A vaquejada tradicional é diversão que não maltrata os animais
Exibição de vaqueiro e festa de fazendeiro, de ano em ano
Publicado 30/03/2011 00:39
Amo cavalgar, tanger boi pro curral, tocar boiada e aprecio vaquejada – prazeres da vida simples de cultura vaqueira, do tipo franguinho na panela: "Eu tenho um burrinho preto/ Bão de arado e bão de sela/ Pro leitinho das crianças/ A vaquinha cinderela/ Galinhada no terreiro/ Papagaio tagarela…".
Ao escrever sou inundada por uma explosão de saudade de quando a vaquejada era só brincadeira anual nos pátios das fazendas: exibição de vaqueiro e festa de fazendeiro.
A "pega de bezerro", ou "pega de boi", nos anos 1970, no meu sertão natal, virou vaquejada: um esporte, fora da apartação de gado, como atração nas exposições agropecuárias: imitando o rodeio, mimetizando o estilo country estadunidense e os clichês da filmografia western, com distorções que renegam a vaqueirice.

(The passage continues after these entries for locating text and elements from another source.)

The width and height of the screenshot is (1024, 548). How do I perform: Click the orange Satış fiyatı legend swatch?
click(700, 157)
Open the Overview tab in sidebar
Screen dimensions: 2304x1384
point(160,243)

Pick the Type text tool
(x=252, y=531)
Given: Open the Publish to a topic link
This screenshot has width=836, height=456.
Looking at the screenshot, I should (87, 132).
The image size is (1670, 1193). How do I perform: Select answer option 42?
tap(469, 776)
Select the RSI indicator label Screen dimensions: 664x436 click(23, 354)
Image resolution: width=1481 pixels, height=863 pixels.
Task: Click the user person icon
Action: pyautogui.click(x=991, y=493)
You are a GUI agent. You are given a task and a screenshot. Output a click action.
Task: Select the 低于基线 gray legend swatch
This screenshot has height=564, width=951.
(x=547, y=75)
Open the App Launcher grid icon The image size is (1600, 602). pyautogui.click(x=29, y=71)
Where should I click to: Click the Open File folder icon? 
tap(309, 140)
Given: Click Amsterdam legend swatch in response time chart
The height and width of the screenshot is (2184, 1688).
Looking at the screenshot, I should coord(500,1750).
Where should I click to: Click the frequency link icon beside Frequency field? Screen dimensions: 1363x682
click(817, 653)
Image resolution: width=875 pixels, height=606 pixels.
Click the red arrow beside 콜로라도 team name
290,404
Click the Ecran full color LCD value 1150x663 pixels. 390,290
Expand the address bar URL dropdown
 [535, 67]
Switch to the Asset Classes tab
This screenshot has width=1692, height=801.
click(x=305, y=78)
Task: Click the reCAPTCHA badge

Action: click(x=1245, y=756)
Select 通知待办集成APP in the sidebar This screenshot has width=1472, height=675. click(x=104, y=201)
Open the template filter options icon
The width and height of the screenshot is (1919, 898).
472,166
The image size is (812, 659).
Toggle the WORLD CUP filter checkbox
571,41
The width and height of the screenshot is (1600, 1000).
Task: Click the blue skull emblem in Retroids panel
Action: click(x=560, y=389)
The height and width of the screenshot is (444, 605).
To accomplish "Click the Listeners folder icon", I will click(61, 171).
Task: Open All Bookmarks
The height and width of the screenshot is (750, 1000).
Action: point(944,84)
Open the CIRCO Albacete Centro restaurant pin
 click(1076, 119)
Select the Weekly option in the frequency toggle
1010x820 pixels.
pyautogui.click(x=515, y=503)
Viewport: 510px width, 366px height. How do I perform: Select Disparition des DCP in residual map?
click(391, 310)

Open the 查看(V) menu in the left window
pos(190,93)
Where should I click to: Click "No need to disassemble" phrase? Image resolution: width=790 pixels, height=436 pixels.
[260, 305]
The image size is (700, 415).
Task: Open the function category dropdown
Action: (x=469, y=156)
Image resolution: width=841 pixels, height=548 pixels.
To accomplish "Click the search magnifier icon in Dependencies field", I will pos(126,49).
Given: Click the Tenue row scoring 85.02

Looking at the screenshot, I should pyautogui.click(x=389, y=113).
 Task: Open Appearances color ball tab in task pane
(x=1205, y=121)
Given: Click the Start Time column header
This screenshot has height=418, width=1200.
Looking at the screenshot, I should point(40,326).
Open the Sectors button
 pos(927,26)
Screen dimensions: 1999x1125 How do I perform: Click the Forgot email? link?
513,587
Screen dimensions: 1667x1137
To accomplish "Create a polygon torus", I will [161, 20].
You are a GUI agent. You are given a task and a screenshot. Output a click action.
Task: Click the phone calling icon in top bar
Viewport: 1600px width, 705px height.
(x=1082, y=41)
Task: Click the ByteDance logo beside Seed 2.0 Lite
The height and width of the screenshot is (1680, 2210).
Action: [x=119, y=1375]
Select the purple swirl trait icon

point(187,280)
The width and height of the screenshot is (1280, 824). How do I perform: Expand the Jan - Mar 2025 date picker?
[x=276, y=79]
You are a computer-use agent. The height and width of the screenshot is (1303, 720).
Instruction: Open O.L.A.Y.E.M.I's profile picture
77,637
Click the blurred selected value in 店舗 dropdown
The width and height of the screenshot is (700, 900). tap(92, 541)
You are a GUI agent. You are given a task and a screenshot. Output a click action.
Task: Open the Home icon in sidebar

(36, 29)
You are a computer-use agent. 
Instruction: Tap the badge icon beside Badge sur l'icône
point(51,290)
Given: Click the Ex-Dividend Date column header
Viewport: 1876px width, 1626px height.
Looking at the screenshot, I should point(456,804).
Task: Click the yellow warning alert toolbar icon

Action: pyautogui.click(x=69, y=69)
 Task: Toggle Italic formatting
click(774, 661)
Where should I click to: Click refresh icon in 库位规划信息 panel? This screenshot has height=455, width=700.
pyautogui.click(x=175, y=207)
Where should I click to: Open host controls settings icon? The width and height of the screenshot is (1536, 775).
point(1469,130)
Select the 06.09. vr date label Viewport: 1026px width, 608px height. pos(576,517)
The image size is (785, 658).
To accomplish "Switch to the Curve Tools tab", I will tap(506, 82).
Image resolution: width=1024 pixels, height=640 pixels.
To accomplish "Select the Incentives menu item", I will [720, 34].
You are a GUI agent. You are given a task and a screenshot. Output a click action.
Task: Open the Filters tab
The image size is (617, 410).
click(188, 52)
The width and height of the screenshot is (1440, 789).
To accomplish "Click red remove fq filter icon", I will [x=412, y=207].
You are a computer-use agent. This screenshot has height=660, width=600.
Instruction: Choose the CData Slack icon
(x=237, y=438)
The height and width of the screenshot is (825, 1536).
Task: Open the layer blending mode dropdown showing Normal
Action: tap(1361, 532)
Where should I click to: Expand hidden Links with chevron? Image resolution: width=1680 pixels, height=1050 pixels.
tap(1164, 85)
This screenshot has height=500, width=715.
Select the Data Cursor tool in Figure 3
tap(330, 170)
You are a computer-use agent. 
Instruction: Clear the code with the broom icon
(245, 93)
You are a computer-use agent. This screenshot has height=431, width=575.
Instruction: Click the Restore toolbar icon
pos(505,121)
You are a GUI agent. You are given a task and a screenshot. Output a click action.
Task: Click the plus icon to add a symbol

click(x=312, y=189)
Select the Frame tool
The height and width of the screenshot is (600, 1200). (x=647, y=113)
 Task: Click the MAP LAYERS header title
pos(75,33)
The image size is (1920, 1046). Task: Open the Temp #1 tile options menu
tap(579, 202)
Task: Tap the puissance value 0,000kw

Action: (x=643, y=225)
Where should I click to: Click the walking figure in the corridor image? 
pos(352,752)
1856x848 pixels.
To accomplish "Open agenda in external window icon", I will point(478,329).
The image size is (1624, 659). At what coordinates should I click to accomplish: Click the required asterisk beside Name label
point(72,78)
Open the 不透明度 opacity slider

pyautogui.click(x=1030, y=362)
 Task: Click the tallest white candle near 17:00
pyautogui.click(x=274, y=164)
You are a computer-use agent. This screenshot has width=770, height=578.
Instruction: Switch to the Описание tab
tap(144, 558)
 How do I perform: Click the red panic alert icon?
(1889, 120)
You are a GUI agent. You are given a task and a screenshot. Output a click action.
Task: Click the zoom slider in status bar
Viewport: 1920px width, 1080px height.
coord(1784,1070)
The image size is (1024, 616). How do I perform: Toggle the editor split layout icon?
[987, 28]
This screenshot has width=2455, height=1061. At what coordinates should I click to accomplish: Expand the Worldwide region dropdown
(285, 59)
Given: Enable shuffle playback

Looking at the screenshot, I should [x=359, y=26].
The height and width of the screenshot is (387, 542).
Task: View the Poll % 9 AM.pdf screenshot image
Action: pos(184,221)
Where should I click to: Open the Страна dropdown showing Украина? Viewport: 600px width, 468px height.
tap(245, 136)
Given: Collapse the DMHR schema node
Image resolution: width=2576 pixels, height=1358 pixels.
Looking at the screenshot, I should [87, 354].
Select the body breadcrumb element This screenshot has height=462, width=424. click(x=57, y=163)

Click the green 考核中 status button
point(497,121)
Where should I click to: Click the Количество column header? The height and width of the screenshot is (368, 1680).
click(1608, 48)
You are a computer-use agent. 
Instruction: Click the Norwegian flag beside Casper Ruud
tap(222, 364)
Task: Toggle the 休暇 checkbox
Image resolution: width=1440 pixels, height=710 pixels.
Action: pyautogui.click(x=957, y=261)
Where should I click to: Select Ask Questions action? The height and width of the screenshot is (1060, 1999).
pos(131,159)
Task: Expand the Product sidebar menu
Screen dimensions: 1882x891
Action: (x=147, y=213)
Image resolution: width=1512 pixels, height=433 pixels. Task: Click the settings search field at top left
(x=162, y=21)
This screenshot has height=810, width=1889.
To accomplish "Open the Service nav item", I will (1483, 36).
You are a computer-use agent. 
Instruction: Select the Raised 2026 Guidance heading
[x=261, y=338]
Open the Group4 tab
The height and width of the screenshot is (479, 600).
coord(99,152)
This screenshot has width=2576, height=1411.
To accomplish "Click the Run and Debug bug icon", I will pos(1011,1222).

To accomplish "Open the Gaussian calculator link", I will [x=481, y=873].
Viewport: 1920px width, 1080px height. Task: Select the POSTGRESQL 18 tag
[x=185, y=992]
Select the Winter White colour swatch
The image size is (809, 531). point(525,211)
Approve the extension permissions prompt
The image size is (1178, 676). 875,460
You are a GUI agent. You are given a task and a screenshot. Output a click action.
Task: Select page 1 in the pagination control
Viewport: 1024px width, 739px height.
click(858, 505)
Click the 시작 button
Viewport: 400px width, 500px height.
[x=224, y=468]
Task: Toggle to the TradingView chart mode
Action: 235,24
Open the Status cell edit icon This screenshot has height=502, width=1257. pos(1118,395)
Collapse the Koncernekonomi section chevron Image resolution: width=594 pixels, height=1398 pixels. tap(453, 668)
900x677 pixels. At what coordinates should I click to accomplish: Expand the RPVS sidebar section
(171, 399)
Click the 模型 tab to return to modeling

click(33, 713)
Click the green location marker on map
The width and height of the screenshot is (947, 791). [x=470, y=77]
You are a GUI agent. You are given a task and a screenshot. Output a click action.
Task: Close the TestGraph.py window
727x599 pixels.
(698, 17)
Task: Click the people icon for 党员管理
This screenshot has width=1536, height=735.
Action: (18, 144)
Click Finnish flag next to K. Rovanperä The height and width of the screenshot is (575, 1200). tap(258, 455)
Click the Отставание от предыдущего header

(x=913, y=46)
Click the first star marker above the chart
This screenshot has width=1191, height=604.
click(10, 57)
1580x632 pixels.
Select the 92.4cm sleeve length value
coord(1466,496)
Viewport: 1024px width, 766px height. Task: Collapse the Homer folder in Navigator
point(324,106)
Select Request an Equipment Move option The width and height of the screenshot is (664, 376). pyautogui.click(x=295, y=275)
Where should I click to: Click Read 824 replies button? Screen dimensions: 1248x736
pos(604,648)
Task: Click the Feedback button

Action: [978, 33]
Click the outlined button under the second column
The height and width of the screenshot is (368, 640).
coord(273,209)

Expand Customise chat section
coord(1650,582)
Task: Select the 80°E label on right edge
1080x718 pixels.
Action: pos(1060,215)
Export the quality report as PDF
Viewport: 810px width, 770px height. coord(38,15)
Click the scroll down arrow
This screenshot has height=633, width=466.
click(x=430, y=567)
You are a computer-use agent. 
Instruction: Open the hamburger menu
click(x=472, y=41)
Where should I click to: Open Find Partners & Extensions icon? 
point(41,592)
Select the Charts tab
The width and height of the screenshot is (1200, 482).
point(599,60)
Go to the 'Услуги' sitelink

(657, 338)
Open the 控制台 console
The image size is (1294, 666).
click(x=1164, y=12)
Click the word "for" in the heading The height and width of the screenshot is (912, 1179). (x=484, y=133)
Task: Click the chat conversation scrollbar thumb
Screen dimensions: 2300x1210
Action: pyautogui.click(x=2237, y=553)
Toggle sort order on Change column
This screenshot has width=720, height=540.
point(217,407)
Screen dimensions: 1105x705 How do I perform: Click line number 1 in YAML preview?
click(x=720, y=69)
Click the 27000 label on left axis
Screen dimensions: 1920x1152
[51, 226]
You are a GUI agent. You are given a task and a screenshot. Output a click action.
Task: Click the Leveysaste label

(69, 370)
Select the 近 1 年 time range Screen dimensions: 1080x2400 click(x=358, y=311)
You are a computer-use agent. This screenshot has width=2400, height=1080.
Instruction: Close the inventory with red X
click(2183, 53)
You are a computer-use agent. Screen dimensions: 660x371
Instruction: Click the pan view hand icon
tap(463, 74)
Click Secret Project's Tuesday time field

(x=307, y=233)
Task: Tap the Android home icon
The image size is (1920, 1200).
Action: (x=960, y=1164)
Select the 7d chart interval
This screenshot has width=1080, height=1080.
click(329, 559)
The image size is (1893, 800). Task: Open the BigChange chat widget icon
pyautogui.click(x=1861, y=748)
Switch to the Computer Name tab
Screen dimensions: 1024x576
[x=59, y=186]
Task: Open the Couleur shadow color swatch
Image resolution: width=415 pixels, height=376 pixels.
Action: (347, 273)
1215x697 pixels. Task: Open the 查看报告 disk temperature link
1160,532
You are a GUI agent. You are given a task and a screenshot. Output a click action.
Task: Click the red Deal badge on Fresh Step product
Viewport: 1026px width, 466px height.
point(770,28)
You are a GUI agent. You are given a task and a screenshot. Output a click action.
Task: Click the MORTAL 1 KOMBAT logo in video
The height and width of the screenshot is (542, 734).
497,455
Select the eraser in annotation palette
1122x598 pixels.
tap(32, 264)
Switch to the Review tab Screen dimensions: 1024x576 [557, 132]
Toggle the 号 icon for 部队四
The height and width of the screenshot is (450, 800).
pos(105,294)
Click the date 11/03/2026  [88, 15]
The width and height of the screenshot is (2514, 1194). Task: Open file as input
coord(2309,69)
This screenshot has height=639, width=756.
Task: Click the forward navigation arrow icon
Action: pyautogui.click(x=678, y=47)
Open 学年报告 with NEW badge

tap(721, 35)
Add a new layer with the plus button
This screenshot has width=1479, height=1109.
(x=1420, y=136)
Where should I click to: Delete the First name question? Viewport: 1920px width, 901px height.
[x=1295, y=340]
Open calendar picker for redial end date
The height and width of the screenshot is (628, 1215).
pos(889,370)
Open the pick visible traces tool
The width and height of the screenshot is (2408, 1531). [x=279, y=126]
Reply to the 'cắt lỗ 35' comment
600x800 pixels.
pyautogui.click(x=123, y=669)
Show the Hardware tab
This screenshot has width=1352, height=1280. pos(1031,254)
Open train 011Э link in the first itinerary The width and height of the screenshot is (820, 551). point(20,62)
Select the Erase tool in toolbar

Hoje é esporte rentável, que atrai multidões, mas de reputação polêmica, devido às acusações de maus-tratos a bois e cavalos.
Sem falar na confusão entre vaquejada e rodeio constante em lei – "Entende-se como prova de rodeios as montarias em bovinos e equinos, as vaquejadas e provas de laço, promovidas por entidades públicas ou privadas, além de outras atividades dessa prática esportiva" – que dividiu a atividade vaqueira tradicional em duas: peão de boiadeiro (trabalhador rural: empregado que cuida e treina cavalos e bois) e peão de rodeio (atleta profissional).
A "pega de bezerro" era no dia da apartação, prática da pecuária extensiva, antes da chegada do arame farpado (por volta de 1940, embora inventado em 1873, em Illinois, EUA). O vaqueiro ia "pegar o gado" que pastava solto nas capoeiras, onde gados de vários donos se misturavam. Uma labuta de dias e dias. O vaqueiro não era assalariado. Tinha parte na bezerrada que nascia entre uma apartação e outra, logo tinha "olho de dono", de amor aos bichos e não maltratava seus animais. Os vaqueiros das redondezas se juntavam para ajudar um colega de ofício a receber a parte que lhe tocava.
Após a "partilha", os vaqueiros brincavam de "pegar bezerro". Era uma celebração. Na pecuária extensiva, muitas vacas davam cria no mato, então a bezerrada era selvagem e de difícil captura, exigindo maestria do vaqueiro para enfrentar a caatinga, o cerrado, o carrasco ou a mata fechada, perseguindo e laçando a "bezerrama" para prendê-la no curral. Era uma epopeia! Muitos vaqueiros viravam lendas ambulantes do sertão, inspirando as vaquejadas como diversão: exibição de vaqueiro e festa de fazendeiro, de ano em ano, com comilança, violeiro e sanfoneiro.
O vaqueiro escolhia sua parte no "dois pra uma": dois machos e uma fêmea. Meu avô Braulino ferrava uma "garrota" pé-duro, hoje em extinção, para cada neto que nascia. Dizia que era uma "sementinha de gado". Meu ferro de gado era MF, de Maria de Fátima. Numa partilha, Dé, o vaqueiro, escolheu uma cria da minha vaca Margarida. Aprontei a maior choradeira. Neta mimada e no dizer de vovó, com ar de recriminação, "cheia de gostos" – e era! -, na porteira do curral só bebia leite mungido de minhas vacas.
De certeza uma menina puro entojo, como dizia a tia Lô. Resumo da ópera: o pai velho deu dois bezerros ao Dé pela minha bezerrinha.
Hoje registro uma promessa ao compadre Dé (sou madrinha de um filho seu) e ao pai velho, que, tementes a Deus, decerto estão aboiando e laçando bezerro no céu: volto aos circuitos das vaquejadas pelo resgate da vaqueirice, uma cultura que não maltrata animais, e pela preservação do gado pé-duro, um patrimônio genético do Brasil.